Given information:
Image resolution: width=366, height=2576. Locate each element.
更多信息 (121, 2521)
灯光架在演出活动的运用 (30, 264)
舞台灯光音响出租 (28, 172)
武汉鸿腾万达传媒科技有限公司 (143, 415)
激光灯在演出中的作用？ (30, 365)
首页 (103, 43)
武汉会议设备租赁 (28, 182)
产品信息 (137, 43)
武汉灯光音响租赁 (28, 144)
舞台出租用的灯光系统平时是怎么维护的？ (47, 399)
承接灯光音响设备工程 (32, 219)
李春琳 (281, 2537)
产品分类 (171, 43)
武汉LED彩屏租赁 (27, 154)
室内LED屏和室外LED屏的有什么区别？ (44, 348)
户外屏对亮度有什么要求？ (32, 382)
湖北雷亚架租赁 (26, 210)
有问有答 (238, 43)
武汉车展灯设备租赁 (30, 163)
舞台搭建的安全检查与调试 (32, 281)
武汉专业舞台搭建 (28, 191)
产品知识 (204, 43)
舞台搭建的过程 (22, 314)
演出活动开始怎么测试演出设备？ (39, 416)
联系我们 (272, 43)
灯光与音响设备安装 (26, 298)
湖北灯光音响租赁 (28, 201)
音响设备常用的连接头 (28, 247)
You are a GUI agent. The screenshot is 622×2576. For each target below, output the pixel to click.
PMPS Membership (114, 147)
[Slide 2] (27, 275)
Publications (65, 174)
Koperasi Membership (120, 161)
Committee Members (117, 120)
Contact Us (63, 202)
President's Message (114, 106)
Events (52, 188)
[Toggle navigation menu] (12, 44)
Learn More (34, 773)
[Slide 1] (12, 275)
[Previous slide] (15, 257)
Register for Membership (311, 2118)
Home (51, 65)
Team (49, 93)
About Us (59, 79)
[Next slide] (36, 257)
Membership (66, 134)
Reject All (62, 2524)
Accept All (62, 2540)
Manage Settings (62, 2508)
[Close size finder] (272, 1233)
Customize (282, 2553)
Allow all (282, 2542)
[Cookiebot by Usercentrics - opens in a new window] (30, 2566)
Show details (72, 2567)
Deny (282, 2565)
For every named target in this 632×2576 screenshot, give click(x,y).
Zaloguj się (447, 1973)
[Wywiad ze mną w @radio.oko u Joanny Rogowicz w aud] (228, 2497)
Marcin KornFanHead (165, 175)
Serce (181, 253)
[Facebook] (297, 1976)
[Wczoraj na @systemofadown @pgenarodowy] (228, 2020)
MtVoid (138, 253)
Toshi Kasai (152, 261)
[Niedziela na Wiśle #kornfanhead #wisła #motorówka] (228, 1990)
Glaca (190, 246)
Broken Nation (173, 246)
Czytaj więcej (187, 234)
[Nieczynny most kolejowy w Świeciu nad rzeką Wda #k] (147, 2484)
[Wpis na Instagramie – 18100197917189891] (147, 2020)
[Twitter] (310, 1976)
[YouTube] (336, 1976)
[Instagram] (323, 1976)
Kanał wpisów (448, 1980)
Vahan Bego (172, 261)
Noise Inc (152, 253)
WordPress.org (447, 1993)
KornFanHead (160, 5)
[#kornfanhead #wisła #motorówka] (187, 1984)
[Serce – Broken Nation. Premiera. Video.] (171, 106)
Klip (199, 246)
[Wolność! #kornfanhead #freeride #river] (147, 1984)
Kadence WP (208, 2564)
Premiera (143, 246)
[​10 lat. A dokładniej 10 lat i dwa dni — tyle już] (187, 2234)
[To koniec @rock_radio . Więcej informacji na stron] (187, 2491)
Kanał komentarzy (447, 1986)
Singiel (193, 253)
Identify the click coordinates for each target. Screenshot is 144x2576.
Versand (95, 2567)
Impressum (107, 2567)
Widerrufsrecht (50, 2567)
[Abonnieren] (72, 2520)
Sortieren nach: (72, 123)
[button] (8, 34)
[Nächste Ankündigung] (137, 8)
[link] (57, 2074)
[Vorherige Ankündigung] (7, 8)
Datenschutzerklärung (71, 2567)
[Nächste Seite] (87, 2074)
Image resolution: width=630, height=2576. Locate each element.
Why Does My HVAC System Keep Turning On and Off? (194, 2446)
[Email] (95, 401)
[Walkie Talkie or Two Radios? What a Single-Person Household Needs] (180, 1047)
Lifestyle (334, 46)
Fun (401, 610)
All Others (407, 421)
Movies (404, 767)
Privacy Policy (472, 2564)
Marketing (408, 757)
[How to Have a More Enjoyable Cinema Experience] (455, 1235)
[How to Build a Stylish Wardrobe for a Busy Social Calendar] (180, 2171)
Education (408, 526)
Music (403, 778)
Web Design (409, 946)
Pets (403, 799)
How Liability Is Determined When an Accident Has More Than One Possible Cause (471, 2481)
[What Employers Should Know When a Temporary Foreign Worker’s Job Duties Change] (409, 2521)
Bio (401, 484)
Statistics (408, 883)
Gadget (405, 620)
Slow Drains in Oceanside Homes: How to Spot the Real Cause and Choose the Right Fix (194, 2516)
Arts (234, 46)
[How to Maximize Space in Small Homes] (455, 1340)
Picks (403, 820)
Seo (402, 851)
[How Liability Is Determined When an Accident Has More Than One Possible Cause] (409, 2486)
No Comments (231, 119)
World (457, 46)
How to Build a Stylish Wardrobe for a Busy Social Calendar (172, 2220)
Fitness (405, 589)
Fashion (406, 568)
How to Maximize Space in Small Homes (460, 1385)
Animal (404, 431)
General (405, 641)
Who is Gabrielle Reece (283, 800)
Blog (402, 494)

Description of the task: Scan the lines above for "舞台搭建的安全检查与调试 (32, 281)" and for "Team (49, 93)". Repeat exactly the line holding each of them and every line in between.

Solution to the exercise:
舞台搭建的安全检查与调试 (32, 281)
武汉专业舞台搭建 (28, 191)
产品知识 (204, 43)
舞台搭建的过程 (22, 314)
演出活动开始怎么测试演出设备？ (39, 416)
联系我们 (272, 43)
灯光与音响设备安装 (26, 298)
湖北灯光音响租赁 (28, 201)
音响设备常用的连接头 (28, 247)
You are a GUI agent. The screenshot is 622×2576. For each target below, output the pixel to click.
PMPS Membership (114, 147)
[Slide 2] (27, 275)
Publications (65, 174)
Koperasi Membership (120, 161)
Committee Members (117, 120)
Contact Us (63, 202)
President's Message (114, 106)
Events (52, 188)
[Toggle navigation menu] (12, 44)
Learn More (34, 773)
[Slide 1] (12, 275)
[Previous slide] (15, 257)
Register for Membership (311, 2118)
Home (51, 65)
Team (49, 93)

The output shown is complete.